Metropolis-hastings

Recap of Markov chains

In the last lecture, we learned that if a Markov chain is irreducible and aperiodic, then the Markov chain will converge to its unique stationary distribution, regardless of the initial state. Mathematically, $\lim_{n\to\infty}P^{n}=W$ , a matrix $W$ where every row is equal to some vector $w$ .

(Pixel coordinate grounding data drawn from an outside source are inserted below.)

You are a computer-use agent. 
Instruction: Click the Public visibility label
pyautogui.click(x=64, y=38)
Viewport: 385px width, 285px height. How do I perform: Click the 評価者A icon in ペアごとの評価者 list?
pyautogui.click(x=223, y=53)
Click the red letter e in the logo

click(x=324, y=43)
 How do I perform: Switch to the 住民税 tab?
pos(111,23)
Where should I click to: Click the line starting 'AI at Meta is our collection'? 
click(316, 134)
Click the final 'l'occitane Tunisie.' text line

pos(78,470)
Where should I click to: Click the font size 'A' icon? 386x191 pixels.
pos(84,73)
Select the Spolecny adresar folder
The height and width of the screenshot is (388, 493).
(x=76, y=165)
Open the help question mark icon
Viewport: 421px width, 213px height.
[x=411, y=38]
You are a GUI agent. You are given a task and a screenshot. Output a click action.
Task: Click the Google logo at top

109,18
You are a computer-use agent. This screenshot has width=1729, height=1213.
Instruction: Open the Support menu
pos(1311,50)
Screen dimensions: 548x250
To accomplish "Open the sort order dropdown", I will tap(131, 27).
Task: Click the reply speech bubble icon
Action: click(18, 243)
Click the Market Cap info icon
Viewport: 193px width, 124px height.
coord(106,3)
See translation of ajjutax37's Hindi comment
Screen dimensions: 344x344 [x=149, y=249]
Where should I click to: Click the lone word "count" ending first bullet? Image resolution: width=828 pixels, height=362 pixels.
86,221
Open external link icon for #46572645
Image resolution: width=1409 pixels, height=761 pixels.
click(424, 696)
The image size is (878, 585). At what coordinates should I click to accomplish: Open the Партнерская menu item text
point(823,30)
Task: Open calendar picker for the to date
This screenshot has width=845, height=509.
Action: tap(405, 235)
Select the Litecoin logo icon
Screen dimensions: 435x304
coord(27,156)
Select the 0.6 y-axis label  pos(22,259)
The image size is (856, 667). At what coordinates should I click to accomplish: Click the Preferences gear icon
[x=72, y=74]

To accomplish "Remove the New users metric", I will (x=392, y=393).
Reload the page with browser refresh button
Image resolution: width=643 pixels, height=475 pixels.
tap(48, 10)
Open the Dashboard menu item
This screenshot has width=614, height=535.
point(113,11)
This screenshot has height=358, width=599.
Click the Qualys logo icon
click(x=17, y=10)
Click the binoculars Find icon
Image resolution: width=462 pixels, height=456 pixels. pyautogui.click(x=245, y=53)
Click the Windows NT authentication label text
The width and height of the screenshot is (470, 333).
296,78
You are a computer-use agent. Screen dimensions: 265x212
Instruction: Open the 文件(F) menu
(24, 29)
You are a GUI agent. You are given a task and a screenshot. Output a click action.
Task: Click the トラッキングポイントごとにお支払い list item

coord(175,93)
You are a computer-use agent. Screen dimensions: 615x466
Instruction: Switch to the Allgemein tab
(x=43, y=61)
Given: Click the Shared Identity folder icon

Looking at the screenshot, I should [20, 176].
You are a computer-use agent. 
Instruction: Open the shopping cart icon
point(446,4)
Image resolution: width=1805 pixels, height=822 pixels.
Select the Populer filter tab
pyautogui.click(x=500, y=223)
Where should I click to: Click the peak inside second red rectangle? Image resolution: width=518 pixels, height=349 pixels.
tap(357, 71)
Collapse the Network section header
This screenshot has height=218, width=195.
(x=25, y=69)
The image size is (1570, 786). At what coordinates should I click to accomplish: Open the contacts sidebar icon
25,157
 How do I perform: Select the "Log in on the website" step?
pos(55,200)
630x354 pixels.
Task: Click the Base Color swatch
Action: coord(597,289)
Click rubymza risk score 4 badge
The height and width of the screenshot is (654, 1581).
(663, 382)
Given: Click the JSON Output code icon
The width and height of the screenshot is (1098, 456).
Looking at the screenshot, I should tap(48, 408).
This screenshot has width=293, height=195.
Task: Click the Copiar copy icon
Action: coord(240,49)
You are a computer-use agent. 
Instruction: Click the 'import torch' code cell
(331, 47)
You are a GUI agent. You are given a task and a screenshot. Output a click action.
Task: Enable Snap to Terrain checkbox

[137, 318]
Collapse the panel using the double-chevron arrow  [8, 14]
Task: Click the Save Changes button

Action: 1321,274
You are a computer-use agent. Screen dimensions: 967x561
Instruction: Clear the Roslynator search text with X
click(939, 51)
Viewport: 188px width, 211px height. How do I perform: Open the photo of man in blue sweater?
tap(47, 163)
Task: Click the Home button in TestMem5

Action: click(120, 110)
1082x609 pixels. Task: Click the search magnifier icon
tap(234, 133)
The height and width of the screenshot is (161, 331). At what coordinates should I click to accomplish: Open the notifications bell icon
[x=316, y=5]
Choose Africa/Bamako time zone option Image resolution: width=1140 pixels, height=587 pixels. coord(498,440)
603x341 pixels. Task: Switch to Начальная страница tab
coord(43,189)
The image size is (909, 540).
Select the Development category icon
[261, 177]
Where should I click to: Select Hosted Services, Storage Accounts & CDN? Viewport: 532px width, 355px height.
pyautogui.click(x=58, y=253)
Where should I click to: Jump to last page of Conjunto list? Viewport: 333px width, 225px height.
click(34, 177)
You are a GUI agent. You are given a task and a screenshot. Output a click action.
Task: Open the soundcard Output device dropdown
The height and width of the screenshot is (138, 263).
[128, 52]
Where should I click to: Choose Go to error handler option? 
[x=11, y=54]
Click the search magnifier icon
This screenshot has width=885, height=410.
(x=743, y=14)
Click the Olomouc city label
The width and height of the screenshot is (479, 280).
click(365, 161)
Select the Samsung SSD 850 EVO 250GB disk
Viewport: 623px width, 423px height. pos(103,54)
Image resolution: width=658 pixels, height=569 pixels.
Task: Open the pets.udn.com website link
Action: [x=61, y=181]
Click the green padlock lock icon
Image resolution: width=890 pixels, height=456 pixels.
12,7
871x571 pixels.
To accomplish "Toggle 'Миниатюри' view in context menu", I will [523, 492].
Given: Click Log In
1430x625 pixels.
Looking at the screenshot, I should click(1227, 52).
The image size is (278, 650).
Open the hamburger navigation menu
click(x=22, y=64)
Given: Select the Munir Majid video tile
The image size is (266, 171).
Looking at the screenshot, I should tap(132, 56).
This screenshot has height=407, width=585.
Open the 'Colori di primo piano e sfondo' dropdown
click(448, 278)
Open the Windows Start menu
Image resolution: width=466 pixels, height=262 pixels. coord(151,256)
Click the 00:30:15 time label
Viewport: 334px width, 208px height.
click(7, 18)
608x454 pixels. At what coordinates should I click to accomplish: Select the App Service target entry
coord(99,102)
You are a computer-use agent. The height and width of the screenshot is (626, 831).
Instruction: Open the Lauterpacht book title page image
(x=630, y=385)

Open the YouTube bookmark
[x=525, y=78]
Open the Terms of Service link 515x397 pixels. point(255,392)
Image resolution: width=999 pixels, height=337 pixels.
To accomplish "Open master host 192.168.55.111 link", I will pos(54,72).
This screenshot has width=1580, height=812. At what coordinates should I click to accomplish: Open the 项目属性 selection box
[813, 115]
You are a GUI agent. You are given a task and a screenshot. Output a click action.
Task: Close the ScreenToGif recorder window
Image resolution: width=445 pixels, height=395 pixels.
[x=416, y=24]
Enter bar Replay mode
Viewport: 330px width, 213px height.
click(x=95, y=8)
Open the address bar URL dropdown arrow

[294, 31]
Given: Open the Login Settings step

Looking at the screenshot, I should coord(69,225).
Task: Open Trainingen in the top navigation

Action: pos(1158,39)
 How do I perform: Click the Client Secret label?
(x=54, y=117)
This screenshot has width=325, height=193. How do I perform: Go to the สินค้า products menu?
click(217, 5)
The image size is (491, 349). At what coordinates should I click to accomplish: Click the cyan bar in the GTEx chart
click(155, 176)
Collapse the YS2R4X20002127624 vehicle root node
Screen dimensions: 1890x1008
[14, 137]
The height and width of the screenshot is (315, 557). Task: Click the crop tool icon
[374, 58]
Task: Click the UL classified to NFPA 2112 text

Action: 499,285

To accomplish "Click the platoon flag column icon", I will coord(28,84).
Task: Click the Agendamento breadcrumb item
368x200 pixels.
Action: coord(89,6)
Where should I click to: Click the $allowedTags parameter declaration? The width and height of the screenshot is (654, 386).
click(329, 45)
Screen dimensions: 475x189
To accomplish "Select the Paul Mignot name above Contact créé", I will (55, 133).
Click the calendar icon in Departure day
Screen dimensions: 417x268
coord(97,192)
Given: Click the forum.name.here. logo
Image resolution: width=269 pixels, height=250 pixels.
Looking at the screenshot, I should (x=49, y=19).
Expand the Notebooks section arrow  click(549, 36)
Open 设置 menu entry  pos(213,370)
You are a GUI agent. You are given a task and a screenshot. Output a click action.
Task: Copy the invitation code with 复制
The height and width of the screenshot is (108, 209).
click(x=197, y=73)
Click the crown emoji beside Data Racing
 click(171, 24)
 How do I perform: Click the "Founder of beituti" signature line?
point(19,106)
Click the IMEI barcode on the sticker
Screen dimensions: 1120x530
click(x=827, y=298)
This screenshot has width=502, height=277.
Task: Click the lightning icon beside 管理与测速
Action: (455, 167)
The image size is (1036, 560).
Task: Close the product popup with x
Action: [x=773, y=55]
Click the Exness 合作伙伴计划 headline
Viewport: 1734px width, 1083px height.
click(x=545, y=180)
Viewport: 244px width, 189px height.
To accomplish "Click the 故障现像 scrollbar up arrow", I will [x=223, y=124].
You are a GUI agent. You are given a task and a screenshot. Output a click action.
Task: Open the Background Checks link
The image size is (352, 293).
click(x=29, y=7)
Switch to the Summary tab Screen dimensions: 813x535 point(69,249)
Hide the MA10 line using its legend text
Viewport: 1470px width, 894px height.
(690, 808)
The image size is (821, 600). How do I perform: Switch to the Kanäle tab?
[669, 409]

Recall that $P$ is a stochastic matrix. $P$ has a left eigenvector $w$ with eigenvalue 1. $P$ has no other eigenvectors with modulus 1. Let $\{v_{i}\}$ be a basis of eigenvectors for $P$ where each $v_{i}$ satisfies $v_{i}P={\lambda}_{i}v_{i}$ . When we start with an initial $\Pi^{0}=\sum_{i}{\alpha}_{i}v_{i}$ , then $\Pi^{0}P=\sum_{i}{\alpha}_{i}v_{i}P=\sum_{i}{\alpha}_{i}{\lambda}_{i}v_{i}$ and $\Pi^{0}P^{n}=\sum_{i}{\alpha}_{i}{\left({\lambda}_{i}\right)}^{n}v_{i}$ , and ${\left({\lambda}_{i}\right)}^{n}\to0$ for the eigenvalues corresponding to all eigenvectors except $w$ . The speed at which we have convergence is determined by the size of the second-largest eigenvalue.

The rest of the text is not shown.